Os Fahr 021.3 foram fundados em 2012 por Filipa Fróis Almeida (n.1981) e Hugo Reis (n.1986), uma dupla de arquitectos com formação pela Escola Superior Artística do Porto. Encontrámo-nos no escritório, uma sala de 35 metros quadrados no edifício da UPTEC, no dia do debate em Serralves entre os autores dos cinco pavilhões, o arquitecto Nuno Grande, o curador João Ribas e a jornalista Anabela Mota Ribeiro. Marcámos o encontro a seguir ao almoço, devido ao facto de Hugo Reis estar a regressar de uma viagem de trabalho à China e de ter de seguir para Lisboa logo após o debate para acompanhar o projecto cénico do palco do festival Super Bock, Super Rock.

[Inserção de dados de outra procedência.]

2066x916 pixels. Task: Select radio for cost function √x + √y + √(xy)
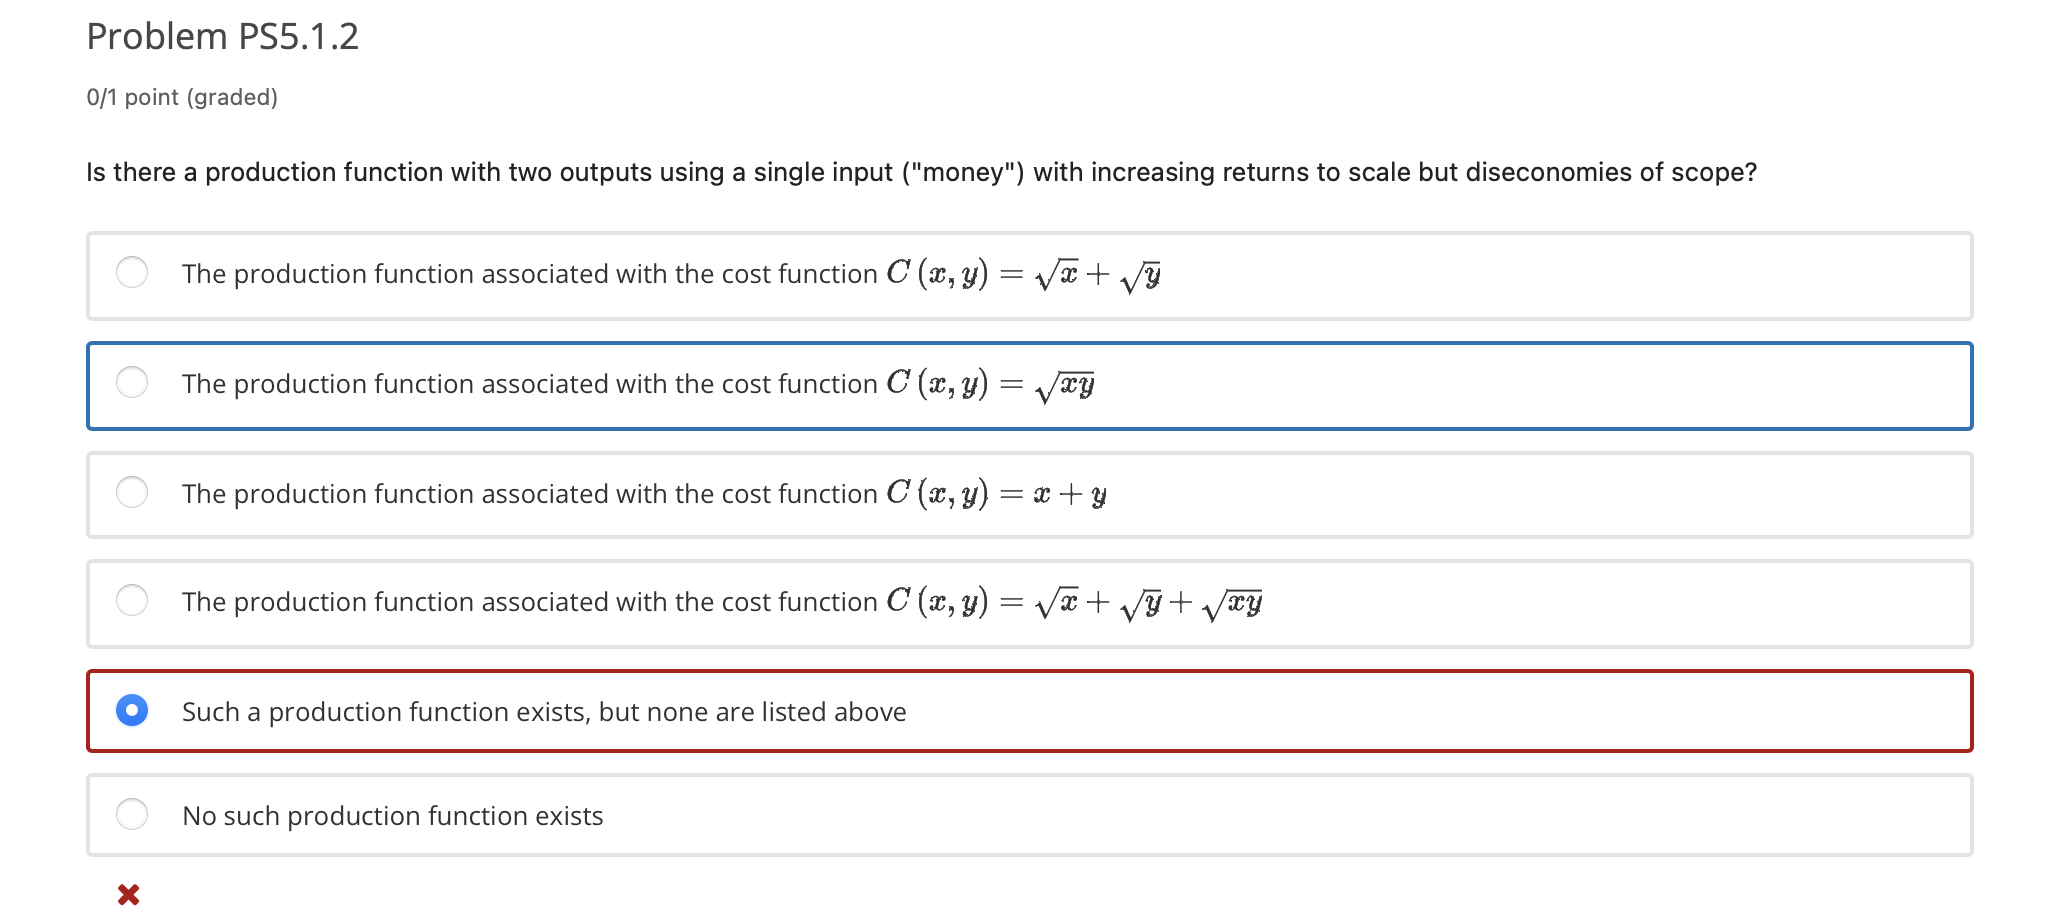pyautogui.click(x=133, y=600)
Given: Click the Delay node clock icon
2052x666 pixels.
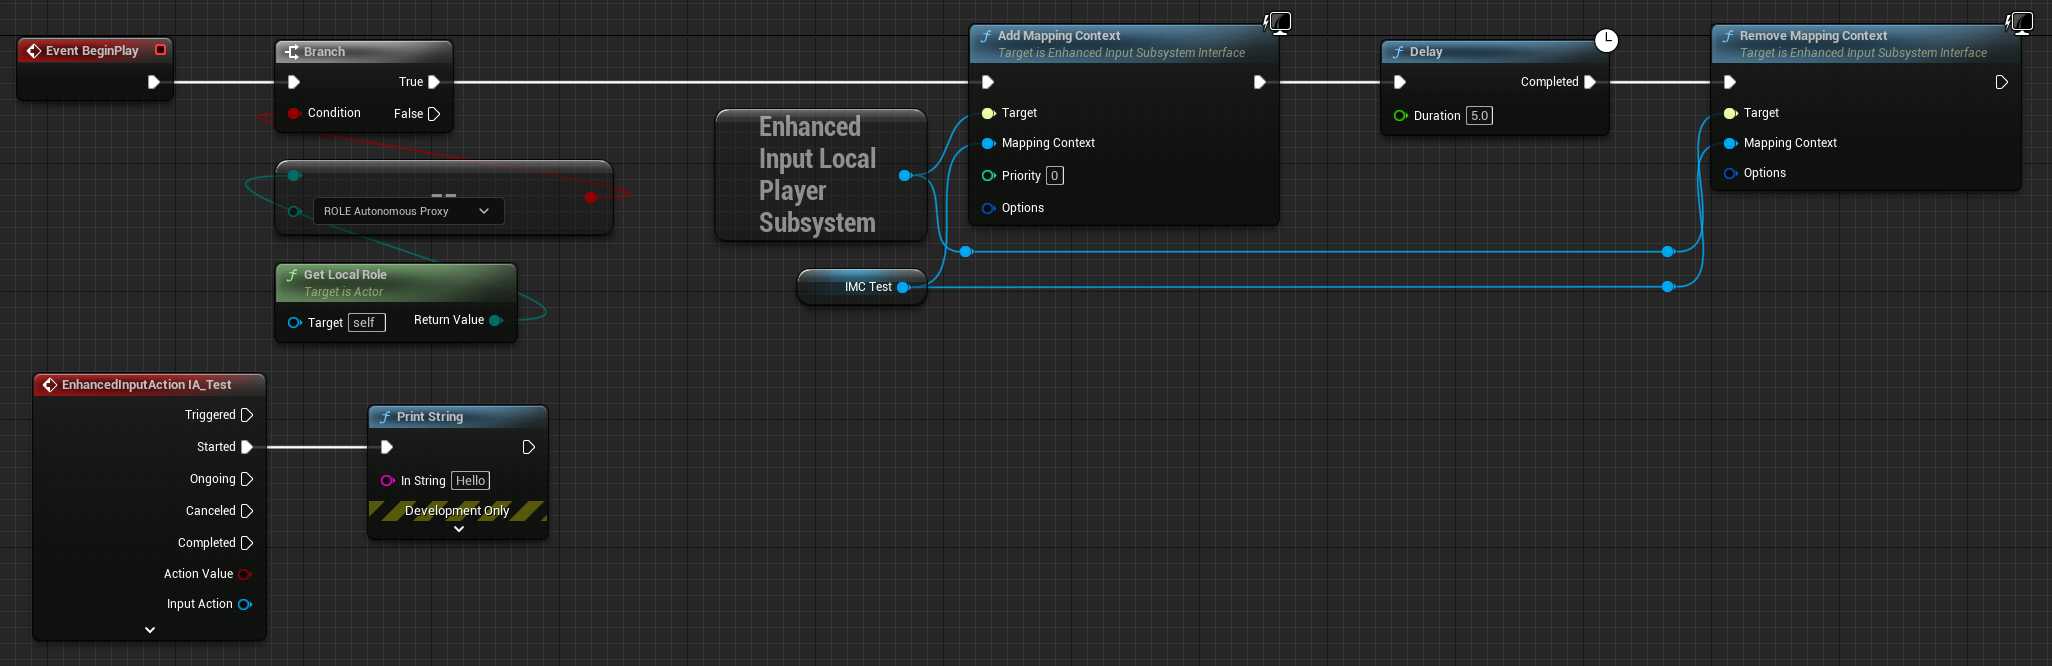Looking at the screenshot, I should click(x=1606, y=40).
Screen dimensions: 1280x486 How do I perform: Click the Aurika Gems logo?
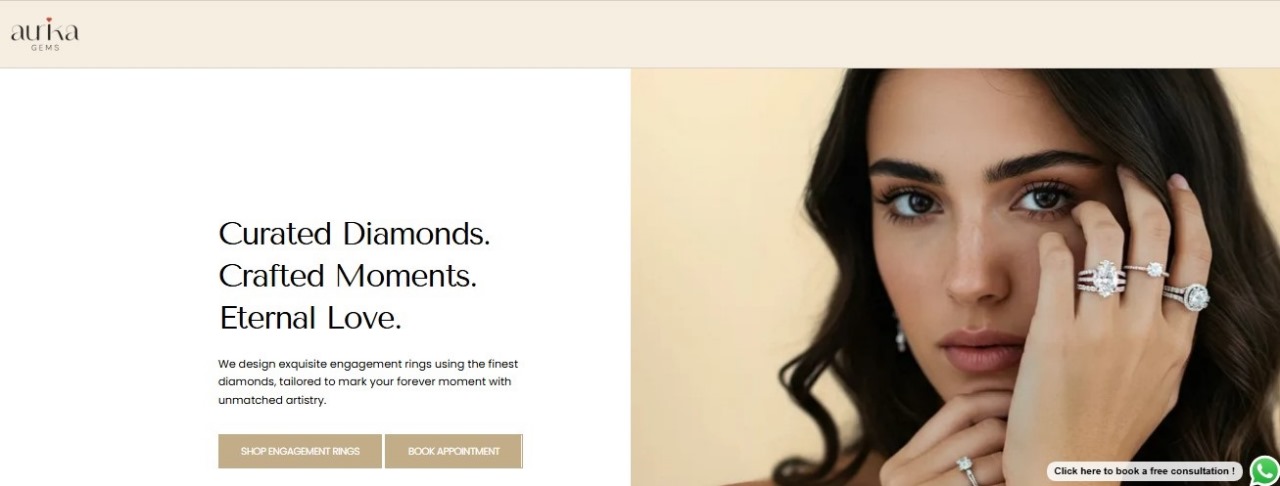(45, 34)
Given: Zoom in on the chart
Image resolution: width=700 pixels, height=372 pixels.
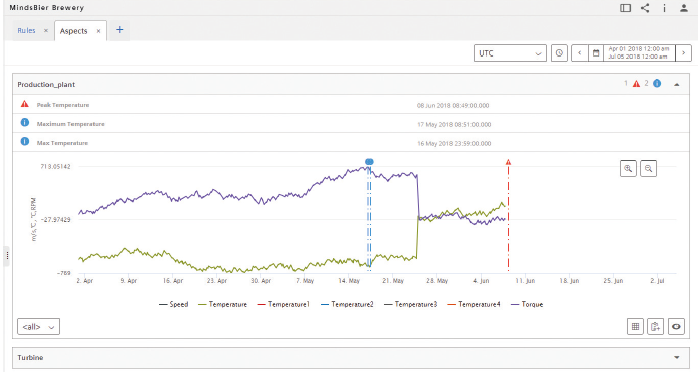Looking at the screenshot, I should tap(628, 168).
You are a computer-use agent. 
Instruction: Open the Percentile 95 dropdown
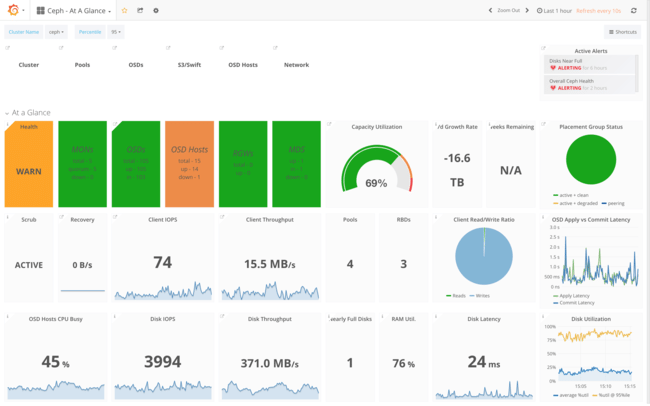[116, 32]
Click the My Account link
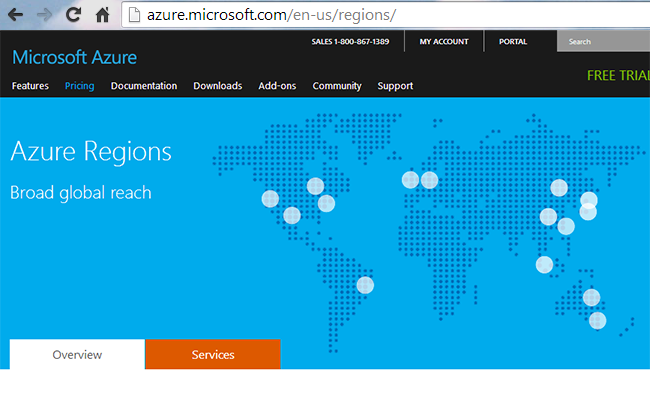 tap(444, 41)
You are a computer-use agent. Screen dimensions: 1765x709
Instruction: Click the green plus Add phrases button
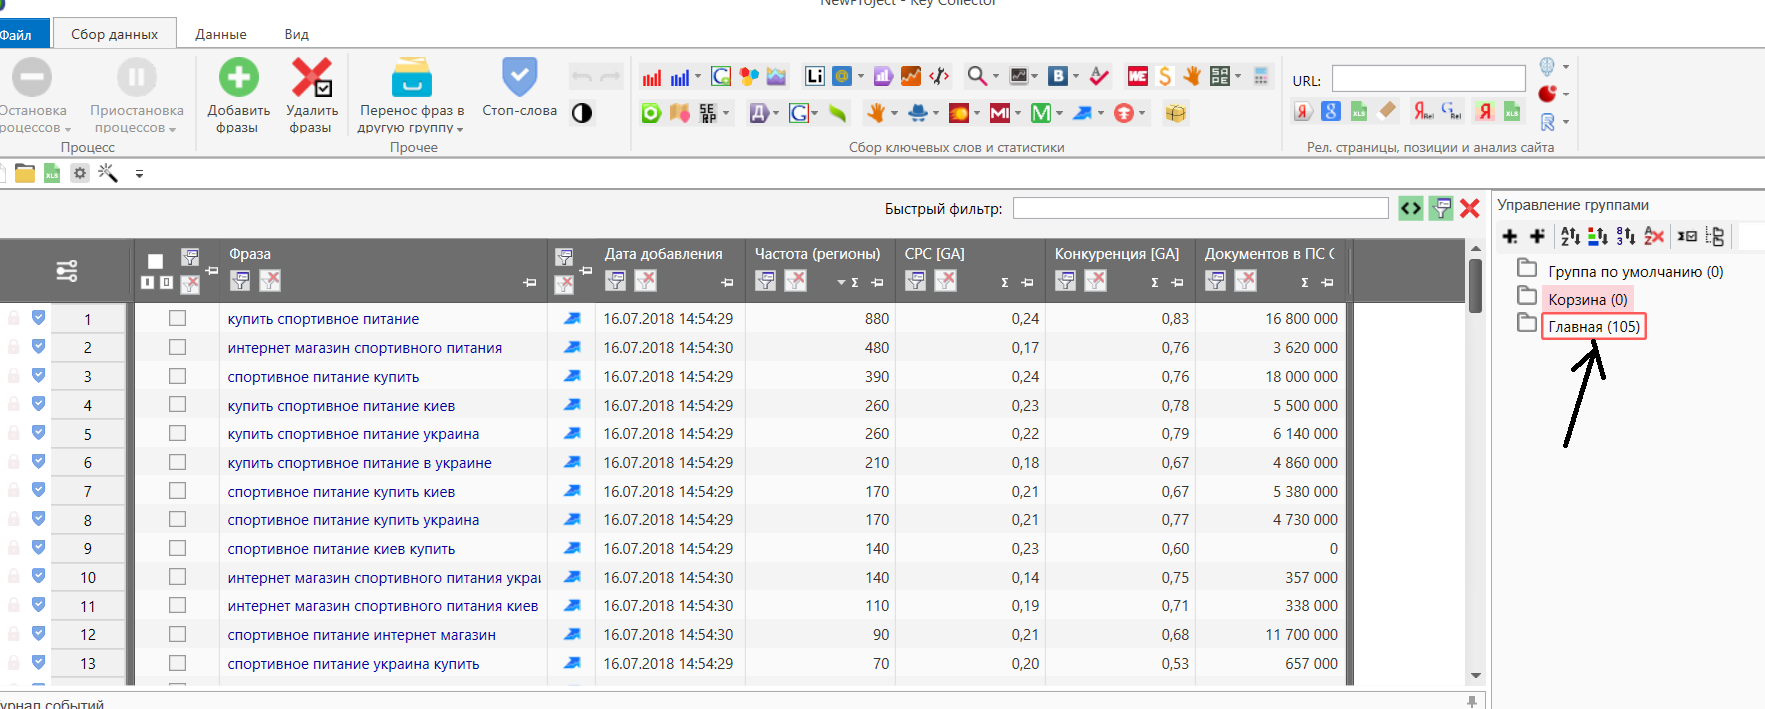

Durante a conversa, em jeito de reflexão, recordámos a “hipótese em aberto” colocada por um texto de 2013, da autoria do arquitecto Pedro Bismarck, no Jornal Arquitectos, a propósito de um projecto dos Like para a praça central do Colombo, onde se sugeria que as arquitecturas temporárias deveriam assumir “modos operativos de participação na cidade”.

As intervenções efémeras dos Fahr situam-se num campo muito próximo da instalação artística. A dupla caracteriza as suas peças como dispositivos de activação, com potencial para alterar as dinâmicas dos lugares onde são implantadas. Reivindicam por isso a possibilidade do temporário poder ser ainda mais potenciado. Como no caso das intervenções nos festivais, onde consideram que uma visão mais arquitectónica poderia resultar numa estratégia mais eficaz para a organização e potenciação dos espaços. Ou como no caso do projecto Alumia, onde a peça que apresentaram no ano passado — uma enorme esfera roxa, realizada a partir de condutas de ventilação, com seis metros de diâmetro, pousada no granito em frente à antiga Cadeia da Relação — poderia ter ganho um carácter mais permanente naquele local ou num outro, onde pudesse fazer sentido activar novas dinâmicas de interacção.

Com dois colaboradores, e com a perspectiva de novos trabalhos, os Fahr pretendem continuar a investir na prática especializada da arquitectura efémera, à semelhança do seu pavilhão para Serralves, a partir de uma forte componente artística e arquitectónica que explore ainda mais o seu lado performativo.